1. Introduction

The Purpose of this document is to give a practical example of how to calculate the number of brake rollers that need to be installed on a specific configuration of conveyor belt. In order to successfully understand the terminology used in this document the following basic concepts regarding conveyor belt layouts and friction need to be understood.

1.1 Conveyor Belt Angle

The correct angle at which a conveyor belt operates is important in determining the correct number of BELT-BRAKETM to install. Both the height of the conveyor as well as the height difference between the head pulley and the tail pulley is required as seen in Figure 1 to determine the conveyor belt angle. The angle can be calculated from normal trigonometric relationships.

Figure 1: Conveyor Angle

Sinθ = (H/L)     therefore     θ = Sin-1(H/L)                                                         (1)

1.2 Normal Force

A normal force is a force that acts perpendicularly to a surface.
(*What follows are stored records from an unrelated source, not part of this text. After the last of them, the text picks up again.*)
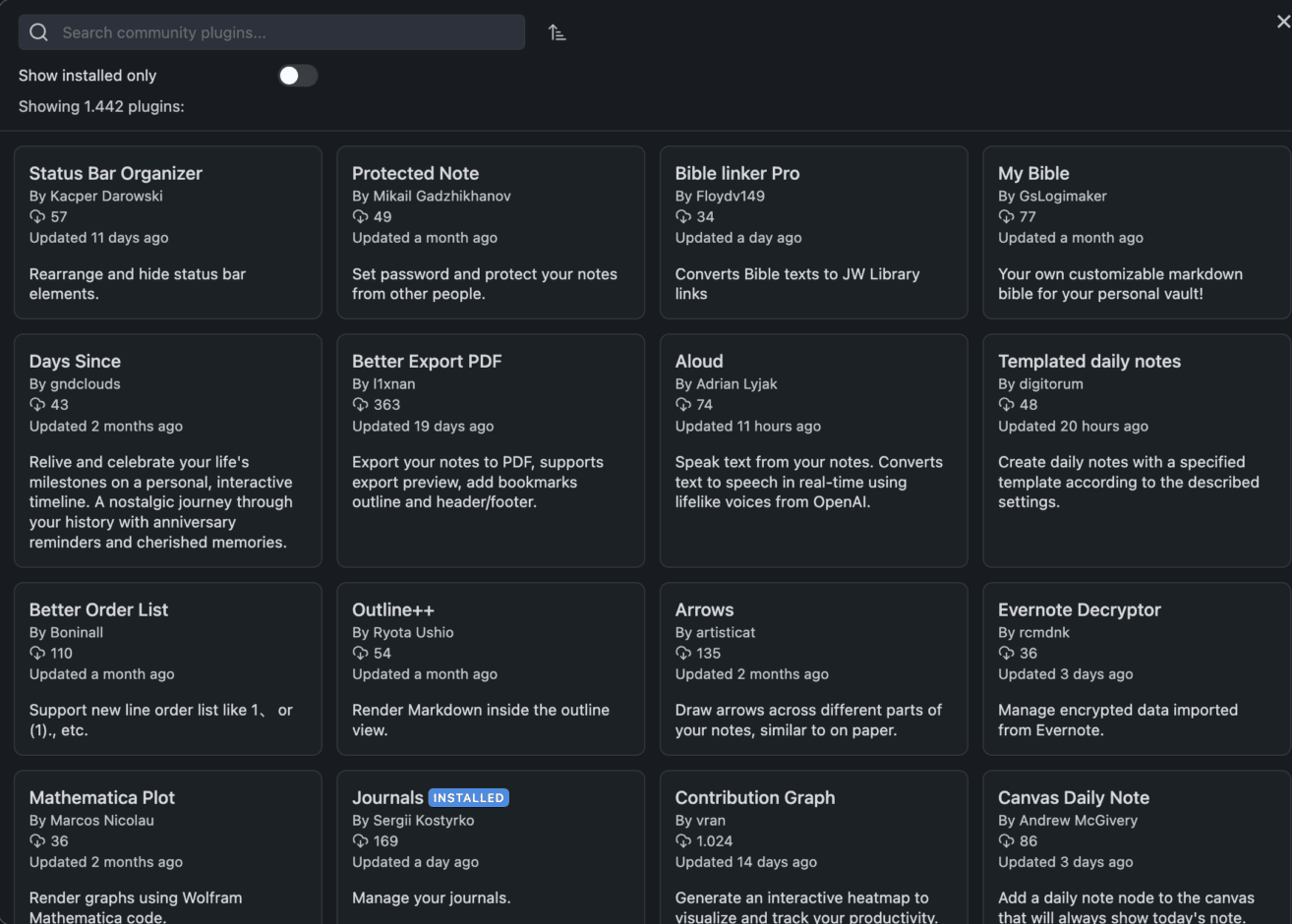Click download icon on Contribution Graph card
This screenshot has height=924, width=1292.
tap(683, 840)

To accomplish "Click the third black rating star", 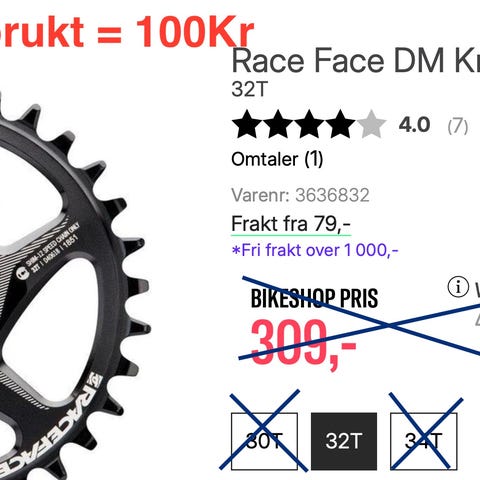I will 309,124.
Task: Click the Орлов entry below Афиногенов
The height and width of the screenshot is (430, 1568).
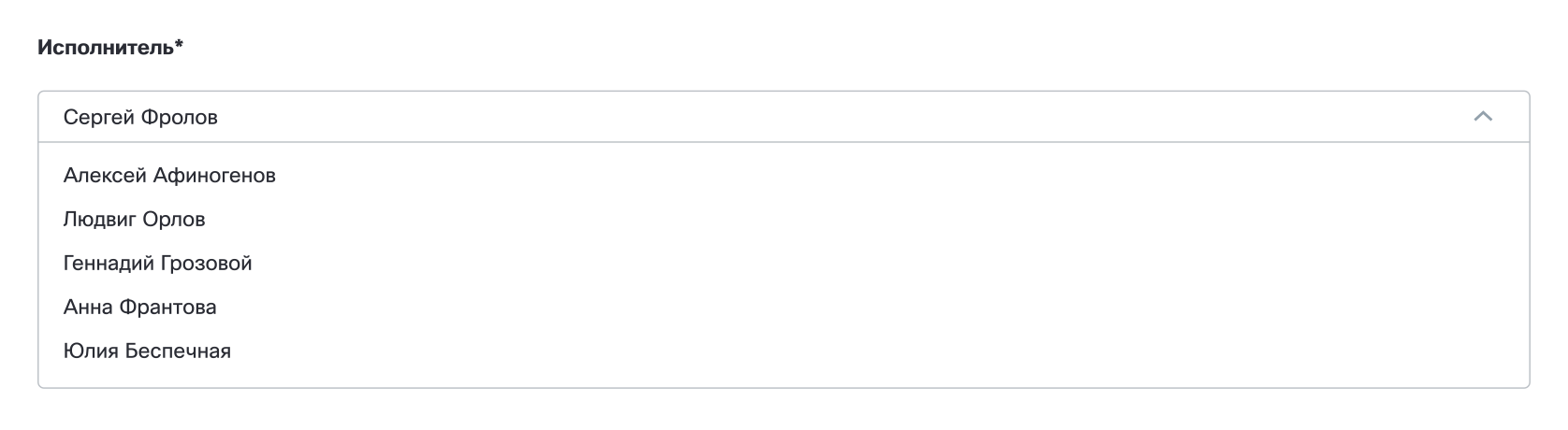Action: tap(134, 220)
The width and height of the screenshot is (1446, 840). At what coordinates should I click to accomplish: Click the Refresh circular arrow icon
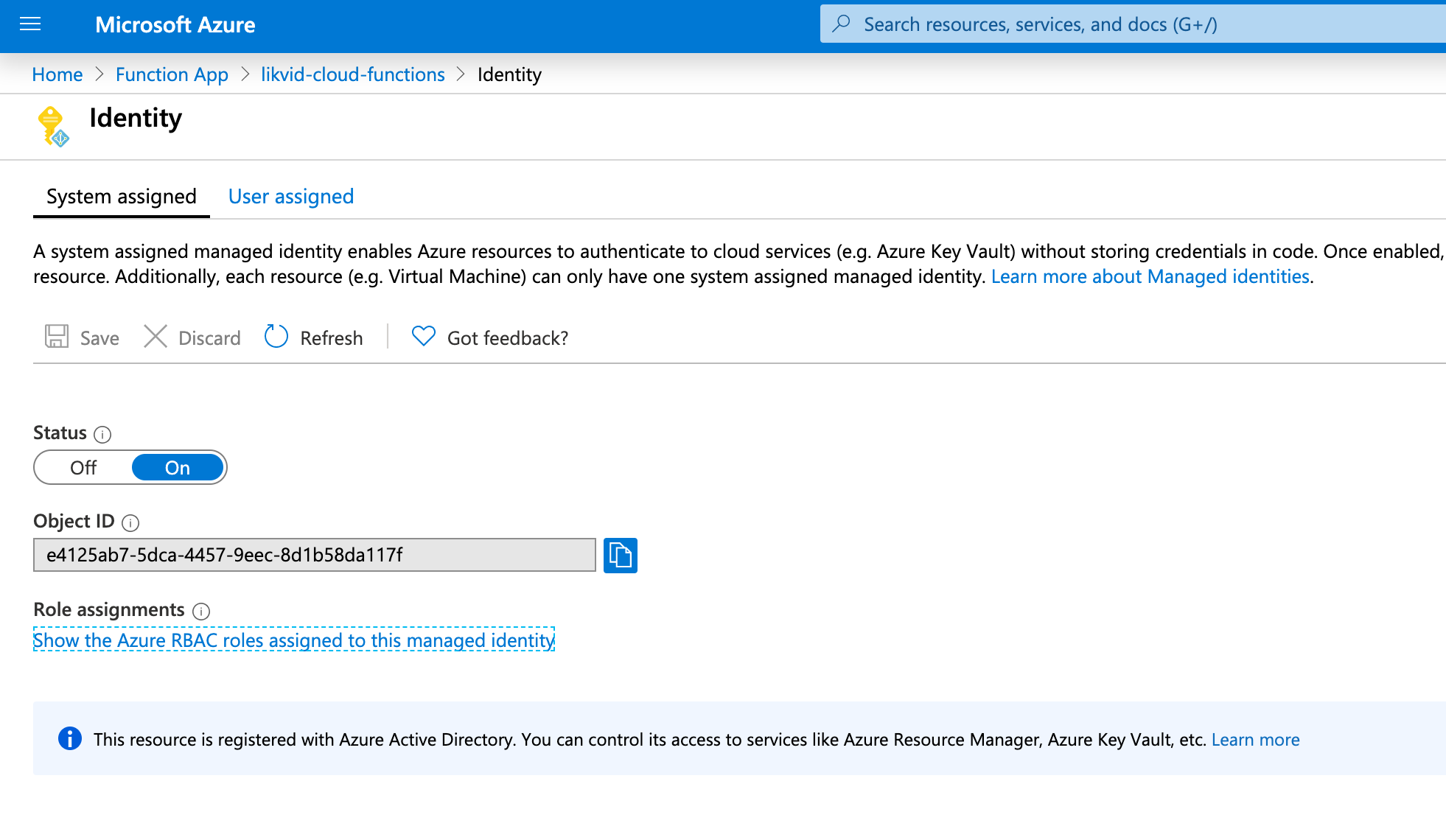[x=276, y=337]
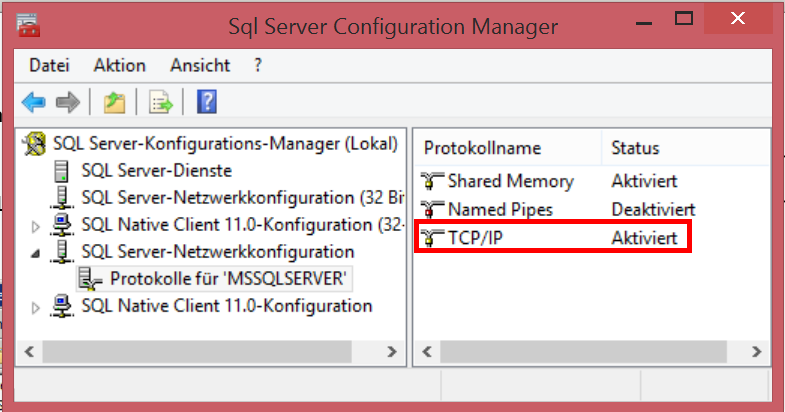Click the Back arrow toolbar icon

[34, 102]
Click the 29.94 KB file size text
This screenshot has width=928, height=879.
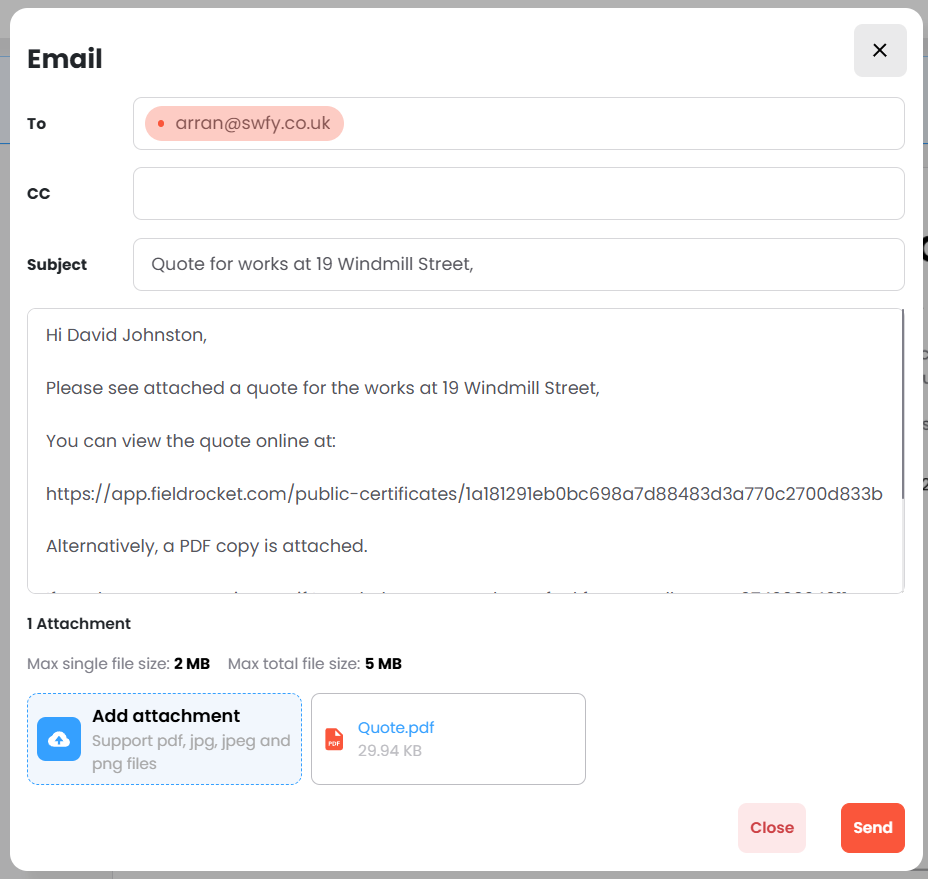(x=389, y=751)
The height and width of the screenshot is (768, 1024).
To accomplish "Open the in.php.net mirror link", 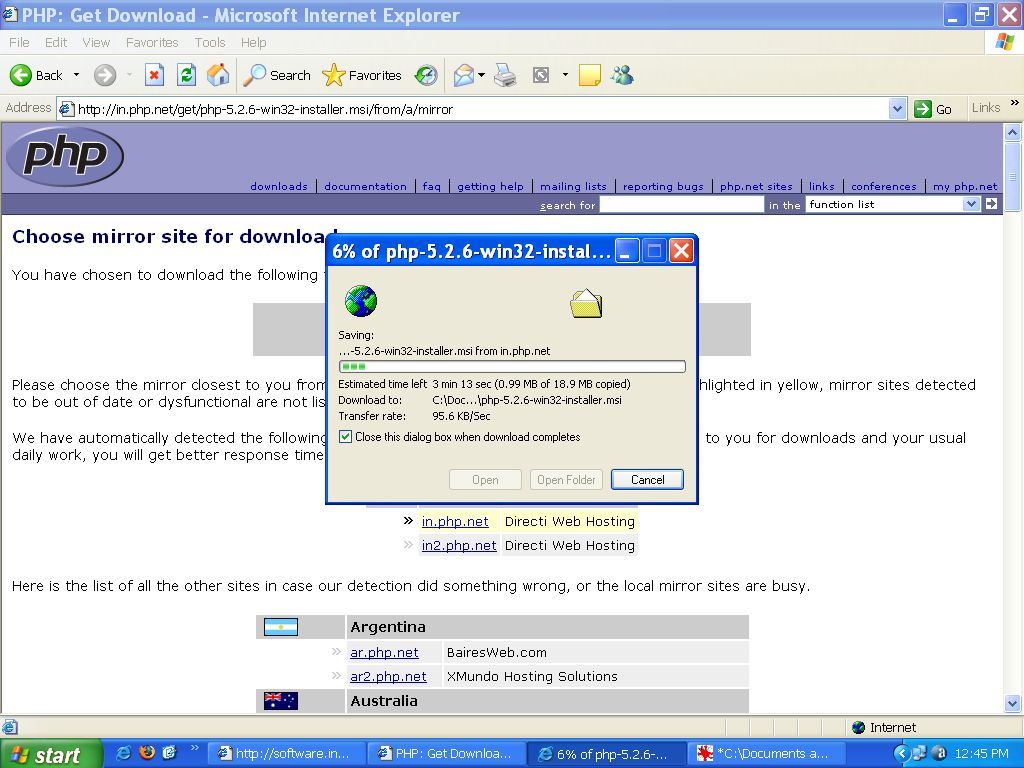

When the angle at which a surface is orientated is at a zero angle (θ=0°) the normal force is equal to the weight of the object that is lying on the surface. However as soon as the surface is raised at a certain angle the normal force is fractionally less depending on the angle at which the surface is inclined. The normal force can be calculated for the following four vector force combinations and layouts as seen in Figure 2.

Figure 2: Normal Forces [1]

The configuration that is applicable to the mass being distributed on a conveyor belt at a certain angle theta (θ) is

N = mgCosθ     [N]                                                                                                (2)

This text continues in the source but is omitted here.